Density#

The density transform performs one-dimensional kernel density estimation over input data and generates a new column of samples of the estimated densities.

Here is a simple example, showing the distribution of IMDB ratings from the movies dataset:

import altair as alt
from altair.datasets import data

alt.Chart(data.movies.url).transform_density(
    'IMDB Rating',
    as_=['IMDB Rating', 'density'],
).mark_area().encode(
    x="IMDB Rating:Q",
    y='density:Q',
)

The density can also be computed on a per-group basis, by specifying the groupby argument.

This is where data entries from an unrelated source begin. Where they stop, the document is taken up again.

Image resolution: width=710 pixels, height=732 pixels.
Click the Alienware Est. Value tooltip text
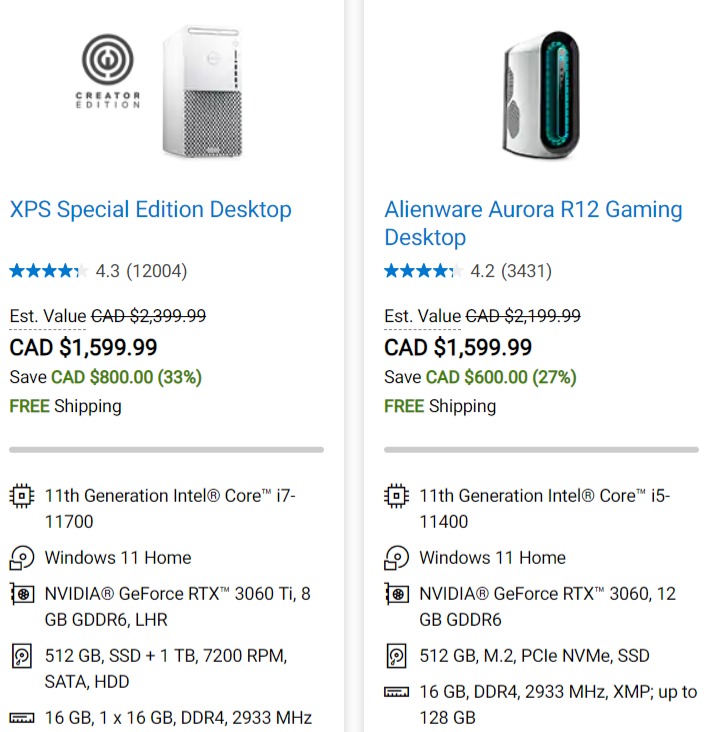pos(422,316)
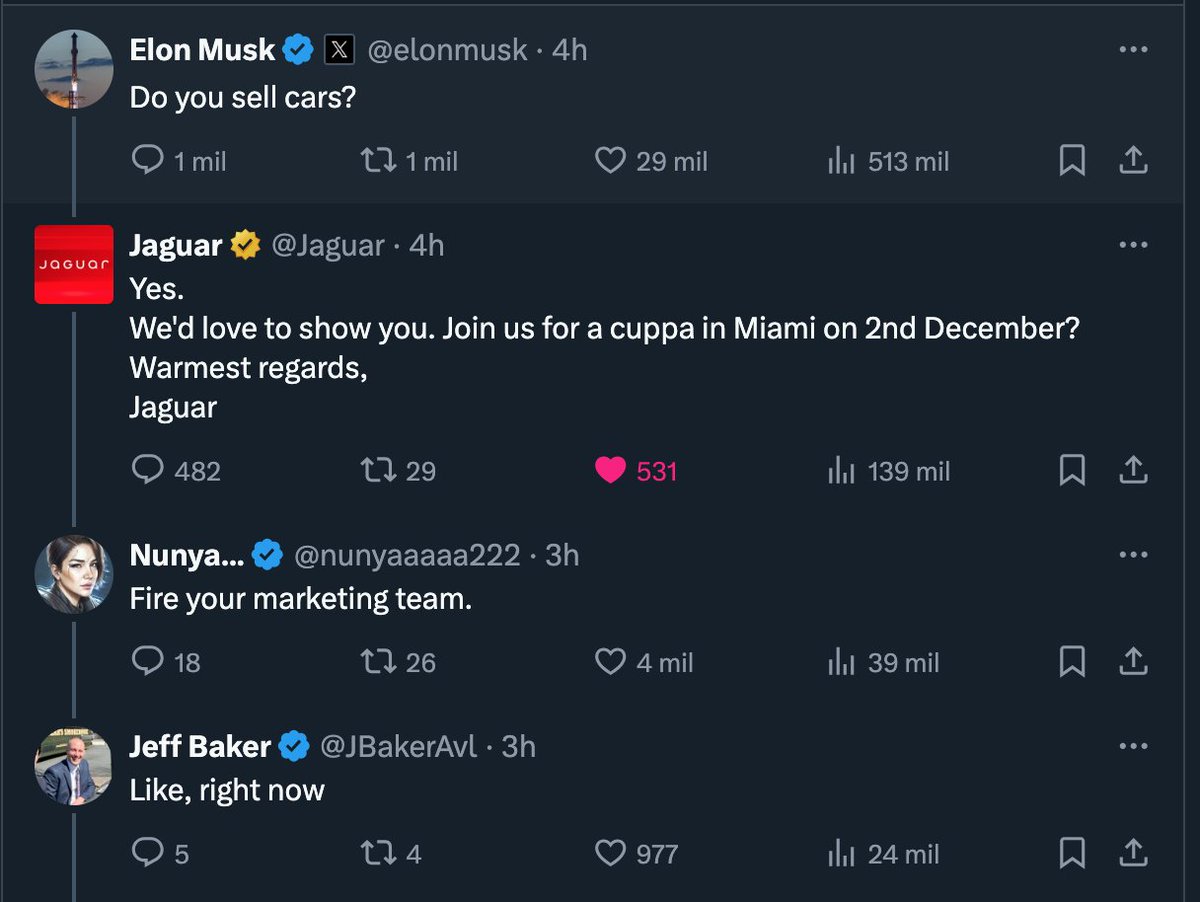Open the @elonmusk profile handle
The image size is (1200, 902).
click(447, 51)
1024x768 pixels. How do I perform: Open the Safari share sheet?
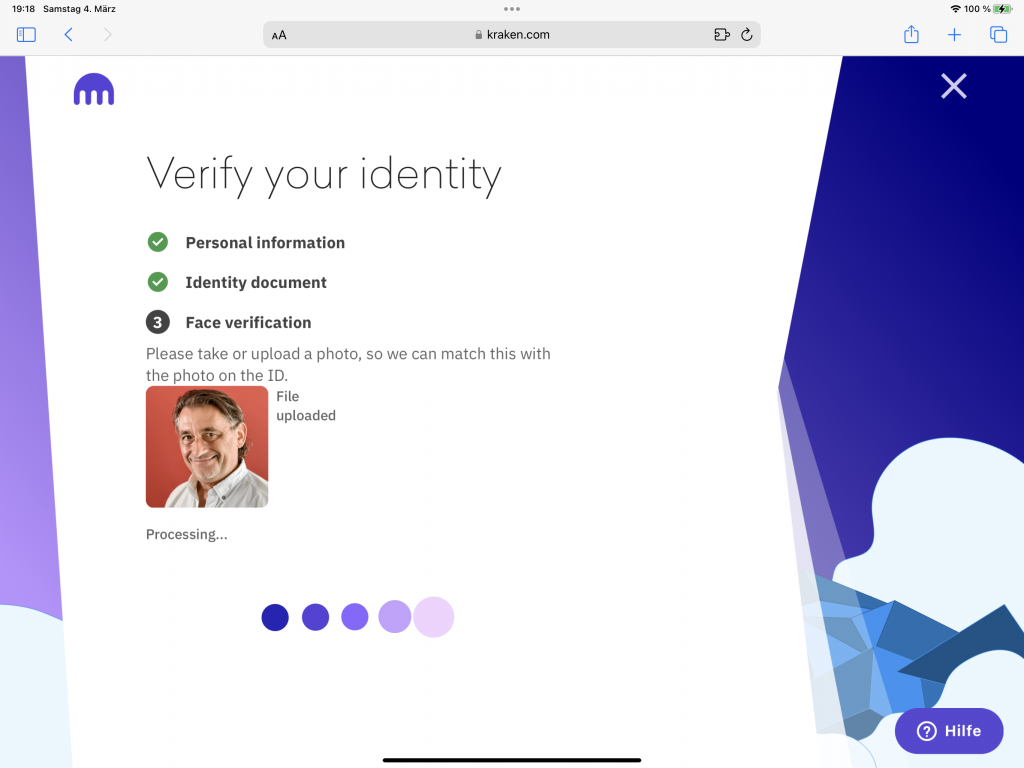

Here we split the above density computation across movie genres:

import altair as alt
from altair.datasets import data

alt.Chart(
    data.movies.url,
    width=120,
    height=80
).transform_filter(
    'isValid(datum.Major_Genre)'
).transform_density(
    'IMDB Rating',
    groupby=['Major_Genre'],
    as_=['IMDB Rating', 'density'],
    extent=[1, 10],
).mark_area().encode(
    x="IMDB Rating:Q",
    y='density:Q',
).facet(
    'Major_Genre:N',
    columns=4
)

Transform Options#

The transform_density() method is built on the DensityTransform class, which has the following options:

Click to show table

Property	Type	Description
as	array(`FieldName`)	The output fields for the sample value and corresponding density estimate. Default value: `["value", "density"]`
bandwidth	`number`	The bandwidth (standard deviation) of the Gaussian kernel. If unspecified or set to zero, the bandwidth value is automatically estimated from the input data using Scott’s rule.
counts	`boolean`	A boolean flag indicating if the output values should be probability estimates (false) or smoothed counts (true). Default value: `false`
cumulative	`boolean`	A boolean flag indicating whether to produce density estimates (false) or cumulative density estimates (true). Default value: `false`
density	`FieldName`	The data field for which to perform density estimation.
extent	array(`number`)	A [min, max] domain from which to sample the distribution. If unspecified, the extent will be determined by the observed minimum and maximum values of the density value field.
groupby	array(`FieldName`)	The data fields to group by. If not specified, a single group containing all data objects will be used.
maxsteps	`number`	The maximum number of samples to take along the extent domain for plotting the density. Default value: `200`
minsteps	`number`	The minimum number of samples to take along the extent domain for plotting the density. Default value: `25`
resolve	[‘independent’, ‘shared’]	Indicates how parameters for multiple densities should be resolved. If `"independent"`, each density may have its own domain extent and dynamic number of curve sample steps. If `"shared"`, the KDE transform will ensure that all densities are defined over a shared domain and curve steps, enabling stacking. Default value: `"shared"`
steps	`number`	The exact number of samples to take along the extent domain for plotting the density. If specified, overrides both minsteps and maxsteps to set an exact number of uniform samples. Potentially useful in conjunction with a fixed extent to ensure consistent sample points for stacked densities.